In that spirit of trust, here’s a list of six things your landscape contractor is probably afraid to tell you, but this information is important to know to get the most out of your landscape and contractor.

1. This is not the only property we service

It takes a lot of properties to make the combination of quality service and affordable pricing possible. Many expensive pieces of equipment are required to make tasks and crews more efficient and deliver a great finished product. Landscapers must average these costs across many customers in order to keep pricing budget friendly. This also means when a windstorm causes tree damage, or a snowstorm accumulates on the ground quickly, all of the properties are experiencing the same issues and everyone wants to be first on the route. Landscapers want to get to everyone as fast as possible and routes should be planned to best accommodate everyone’s needs and wants, reasonably. Landscapers must have enough clients on each route to be profitable but not too many; each property needs to be serviced in a timely fashion. A good landscaper will work with you to accommodate your property’s specific requirements.

2. Your grass is dying

Every blade of grass has a life expectancy much like leaves on a tree. The life span will vary depending on soil conditions, available water, shade, sun, etc. Because of cosmetic desires, grass gets cut before it ever has a chance to germinate and does not naturally reproduce enough new grass to keep your turf areas lush and green over time. If your landscape plan or budget does not allow for new seed, top dressings of fresh compost or aeration, you have essentially made a plan for your grass to die over time and allow weeds to grow where once healthy grass lived. Good turf keeps out bad weeds.

3. Weeds happen

Landscapers can’t control weeds. They can take all the precautions in the world to avoid them, but nature always finds a way. It’s important to know weeds will happen, and when they do, your landscaper can take care of them but eliminating them entirely is impossible. Weed seeds will find their way into every crack and crevice around your walkways, parking lots, bare spots in your garden and unhealthy areas of your turf. Spraying for weeds is the last thing your landscaper should want to do. Instead, discuss natural prevention strategies to reduce weeds such as organic mulches, proper turf care and properly maintained hard-surface areas.

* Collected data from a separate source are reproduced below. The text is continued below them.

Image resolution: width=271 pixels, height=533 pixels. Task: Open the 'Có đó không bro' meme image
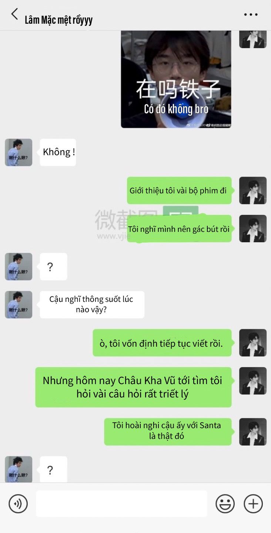click(x=176, y=79)
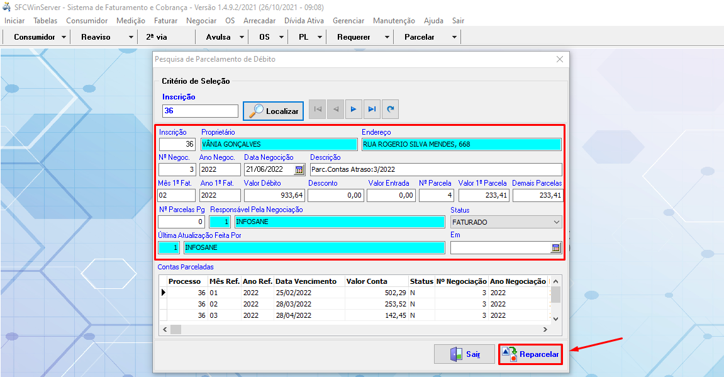Open the Faturar menu
Viewport: 724px width, 377px height.
[165, 21]
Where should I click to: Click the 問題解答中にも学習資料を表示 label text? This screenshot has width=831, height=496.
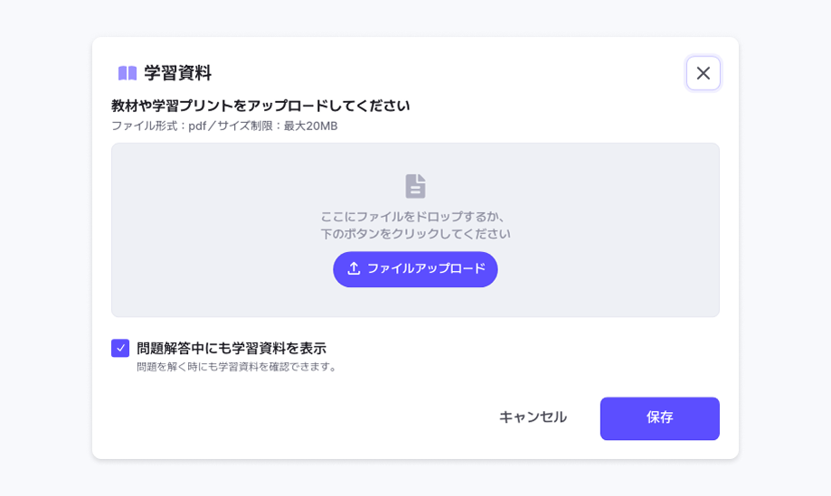(231, 349)
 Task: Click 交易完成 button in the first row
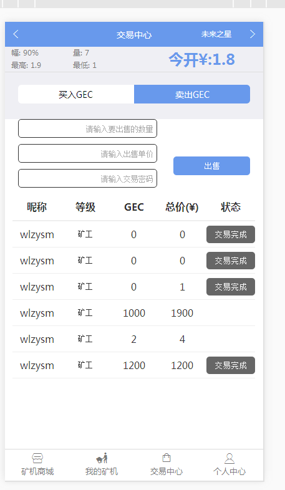[x=231, y=234]
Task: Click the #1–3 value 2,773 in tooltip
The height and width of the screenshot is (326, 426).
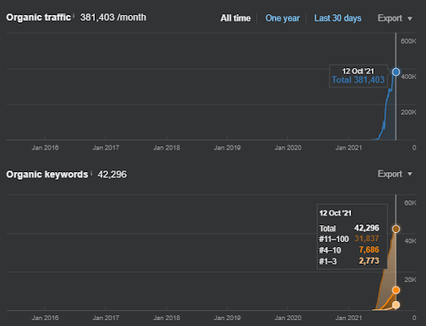Action: click(369, 261)

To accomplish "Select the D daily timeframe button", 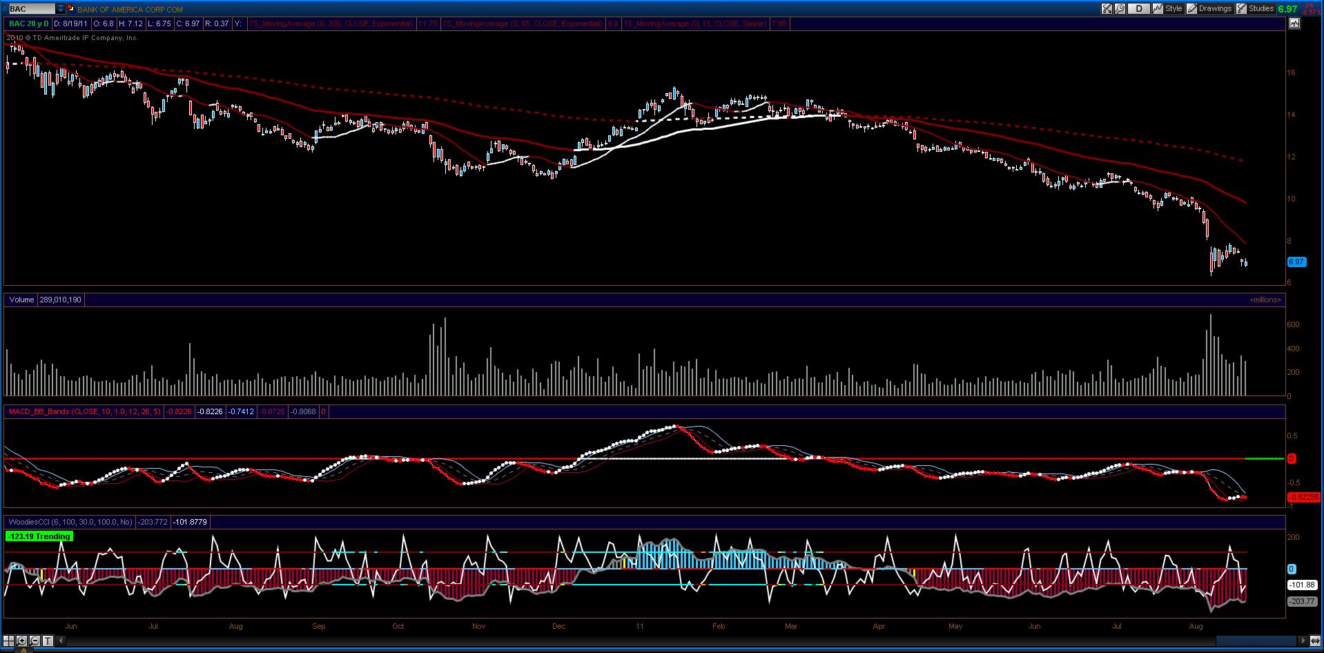I will [1139, 8].
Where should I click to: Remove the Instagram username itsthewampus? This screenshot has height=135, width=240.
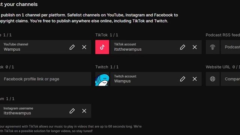84,111
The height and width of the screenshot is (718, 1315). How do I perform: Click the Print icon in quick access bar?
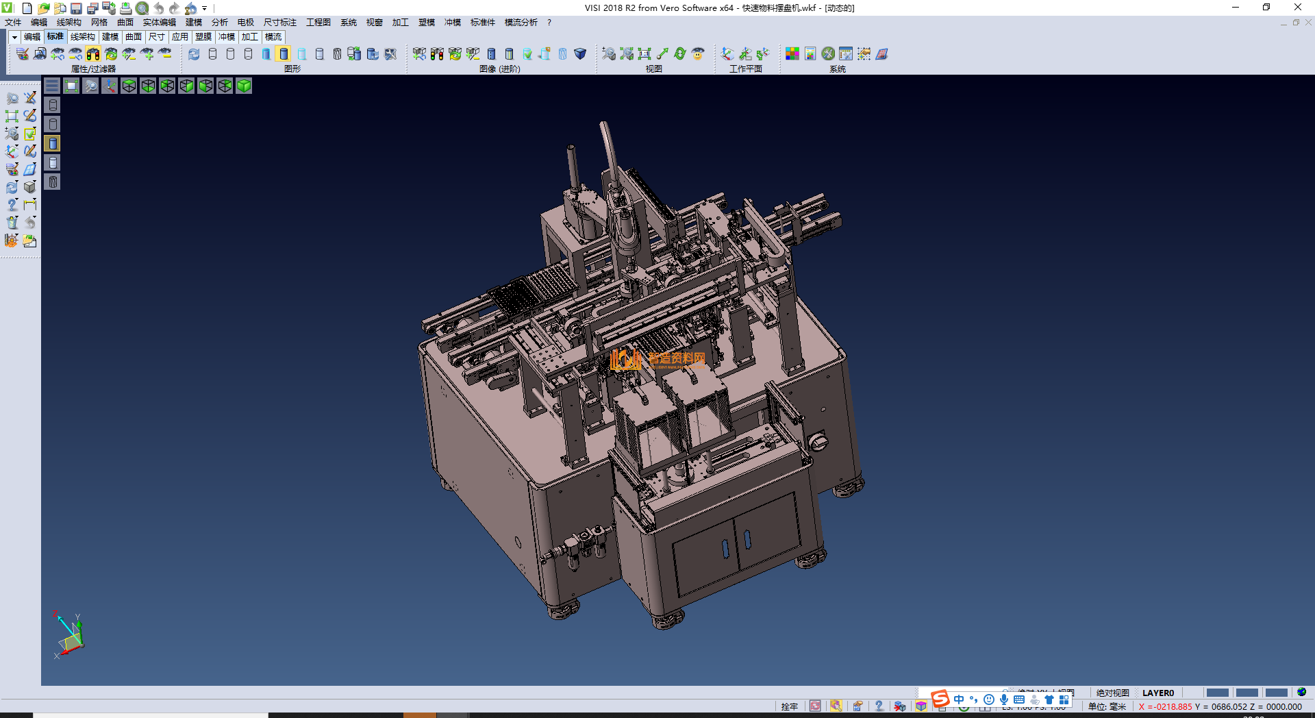(x=125, y=8)
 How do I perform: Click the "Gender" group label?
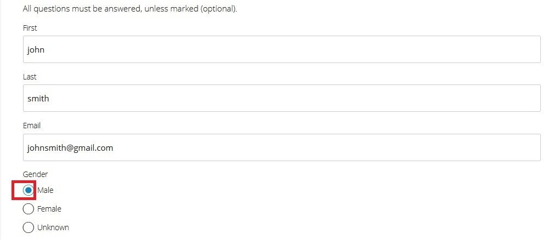pos(36,174)
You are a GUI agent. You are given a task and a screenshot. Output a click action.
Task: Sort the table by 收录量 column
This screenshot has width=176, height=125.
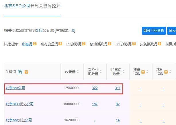click(x=77, y=72)
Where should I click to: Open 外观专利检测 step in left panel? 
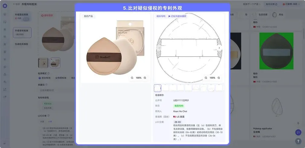(22, 32)
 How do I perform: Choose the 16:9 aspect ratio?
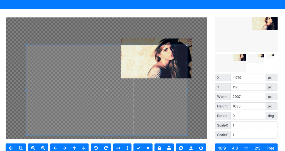[222, 148]
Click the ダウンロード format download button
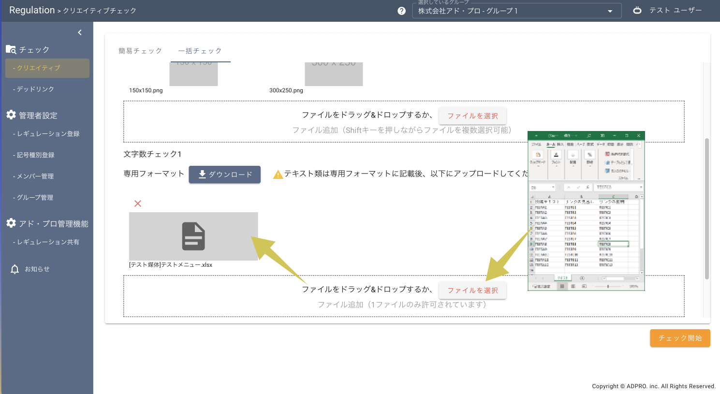Screen dimensions: 720x394 pos(224,175)
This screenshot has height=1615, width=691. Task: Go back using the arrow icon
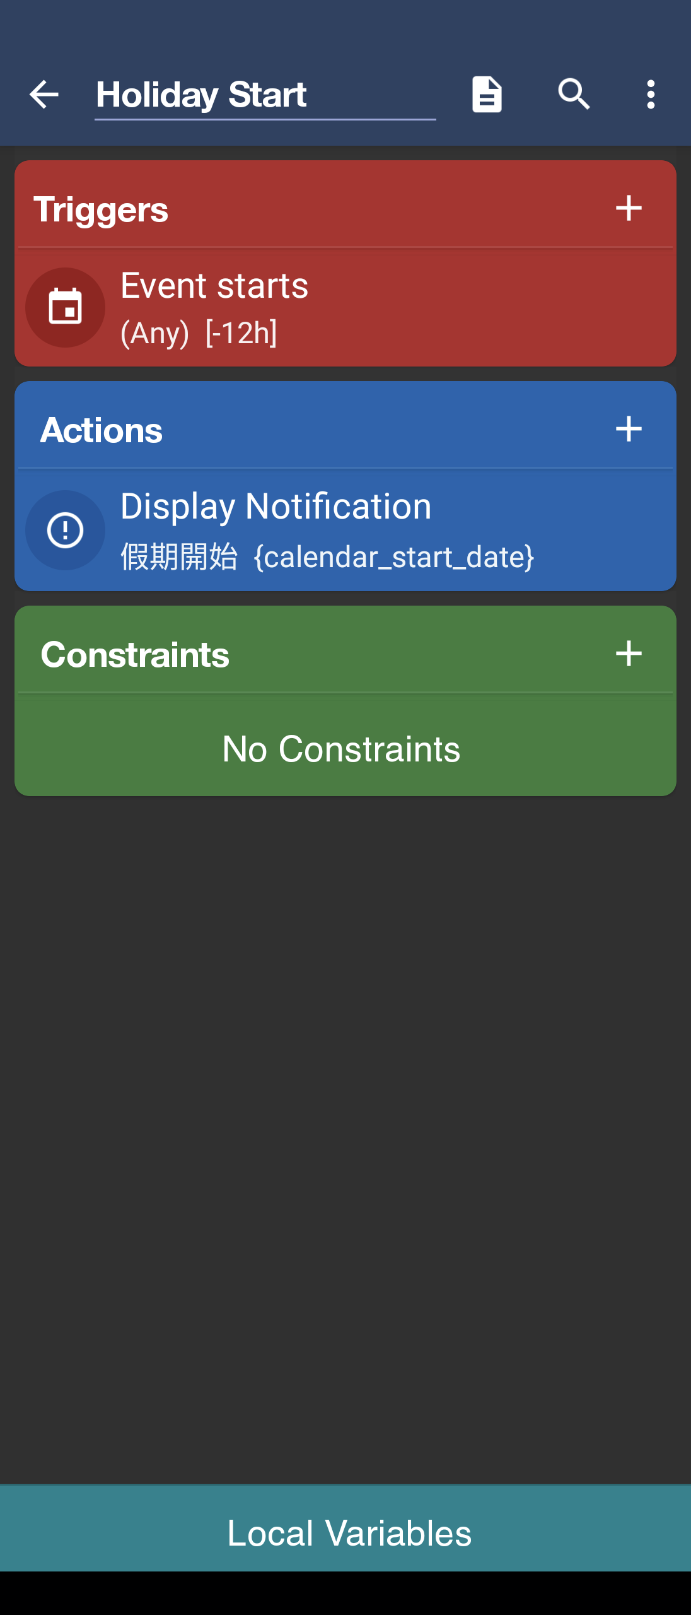click(x=44, y=95)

4. Not everything is included in your contract

Before you sign a contract make sure you understand all the terms. Routine maintenance and seasonal maintenance, for example, are often confused with one another and property enhancements are typically completed “on-request” or “as-needed”. Routine maintenance refers to mowing, edging, reasonable debris clean up, garden maintenance and weeding, etc. Seasonal maintenance could mean pruning, aerating, mulching and other horticultural requirements. Everything should be clearly defined in your landscape contract, including costs for one-time services you may request later. You should discuss your long-term goals for the property and know what’s included in your regular contract and what could be charged in addition to those services.

5. Pruning is done regularly but not too frequently

Pruning is a very specialized and delicate process. Blanket pruning every tree and shrub on every visit is a great way to kill your plants. Your landscaper should be pruning regularly enough to keep everything looking good but not so frequently they are wasting time and potentially damaging the plants. Not every shrub should be carved into a circle or a square either; your landscaper should be using correct horticultural techniques to enhance the natural qualities, health and beauty of each plant species.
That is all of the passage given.